By: Rex Inego | Jul 01, 2011 05:50 AM

The raw and fresh green beans are not used to prepare coffee. The reason is it does not have the flavour or the aroma that roasted coffee have. How does roasting change the coffee in taste and what are the changes that occur to the green coffee beans? Roasting coffee changes from green to yellow and then on to brown. The chemical and the physical constitution of the bean, changes with each roasting step. The green unroasted coffee beans contains acid, and caffeine, but the flavour and the aroma is yet packed and sealed which has to be extracted. The method of roasting involves Maillards reaction, where in amino acids and reducing sugar reacts to release flavour and aroma.
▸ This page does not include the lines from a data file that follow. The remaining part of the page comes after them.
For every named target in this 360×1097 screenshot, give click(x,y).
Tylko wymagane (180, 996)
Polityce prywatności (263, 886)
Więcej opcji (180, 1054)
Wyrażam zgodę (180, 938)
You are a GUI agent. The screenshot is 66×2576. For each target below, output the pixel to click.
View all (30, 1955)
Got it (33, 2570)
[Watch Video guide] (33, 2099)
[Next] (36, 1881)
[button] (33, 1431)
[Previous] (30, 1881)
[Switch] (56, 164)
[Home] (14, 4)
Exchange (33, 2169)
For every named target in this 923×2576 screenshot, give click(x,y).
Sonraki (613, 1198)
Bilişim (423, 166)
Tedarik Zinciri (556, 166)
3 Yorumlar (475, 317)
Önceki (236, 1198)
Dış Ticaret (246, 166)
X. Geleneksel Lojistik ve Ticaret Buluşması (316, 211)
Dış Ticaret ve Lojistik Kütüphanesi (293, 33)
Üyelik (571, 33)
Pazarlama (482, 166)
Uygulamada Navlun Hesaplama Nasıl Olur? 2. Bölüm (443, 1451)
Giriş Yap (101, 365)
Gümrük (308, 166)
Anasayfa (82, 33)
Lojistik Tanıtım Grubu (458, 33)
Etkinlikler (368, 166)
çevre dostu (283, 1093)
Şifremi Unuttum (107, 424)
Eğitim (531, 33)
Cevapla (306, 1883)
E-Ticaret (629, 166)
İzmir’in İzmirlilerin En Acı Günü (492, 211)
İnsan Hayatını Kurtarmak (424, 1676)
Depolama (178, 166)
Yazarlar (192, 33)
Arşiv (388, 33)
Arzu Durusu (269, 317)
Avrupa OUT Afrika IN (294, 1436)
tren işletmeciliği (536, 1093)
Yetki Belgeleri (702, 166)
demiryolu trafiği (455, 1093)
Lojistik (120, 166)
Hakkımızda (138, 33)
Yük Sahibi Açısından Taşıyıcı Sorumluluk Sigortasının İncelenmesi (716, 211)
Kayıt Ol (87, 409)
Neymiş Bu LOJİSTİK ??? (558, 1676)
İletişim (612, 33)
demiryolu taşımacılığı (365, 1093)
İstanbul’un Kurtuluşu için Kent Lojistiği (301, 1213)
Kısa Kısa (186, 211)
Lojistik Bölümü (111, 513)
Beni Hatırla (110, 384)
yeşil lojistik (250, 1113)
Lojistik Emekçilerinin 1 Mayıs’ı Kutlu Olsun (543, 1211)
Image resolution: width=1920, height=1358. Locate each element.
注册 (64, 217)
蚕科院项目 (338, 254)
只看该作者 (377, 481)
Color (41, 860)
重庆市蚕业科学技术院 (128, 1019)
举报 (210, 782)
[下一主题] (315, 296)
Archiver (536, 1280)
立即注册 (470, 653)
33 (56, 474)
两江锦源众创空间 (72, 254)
The coffee beans are first sorted to remove the unwanted debris before roasting. Commercial roasters are horizontal and uses heat between 370 and 540 °F (188 and 282 °C), for up to 3 minutes to even 20 minutes. The source of heat used can be gas, electricity or wood. The heat applied can be direct or indirect which adds its difference to the taste. The mass scale roasting uses Turbo Roaster, which is not preferred by coffee connoisseurs. Roasting coffee occurs in stages. The endothermic change is the first where the green bean slowly turns yellow. The next step occurs at 205 °C when the beans increase in size to almost double and cracks. At this stage the coffee changes to light brown. Between 205 °C and 220 °C the colour deepens further. Finally between 225-230°C, the colour changes to dark brown and cracks again with an external oily sheen. Many people like it roasted dark and stronger. Thus coffee roasting is what decides the flavour.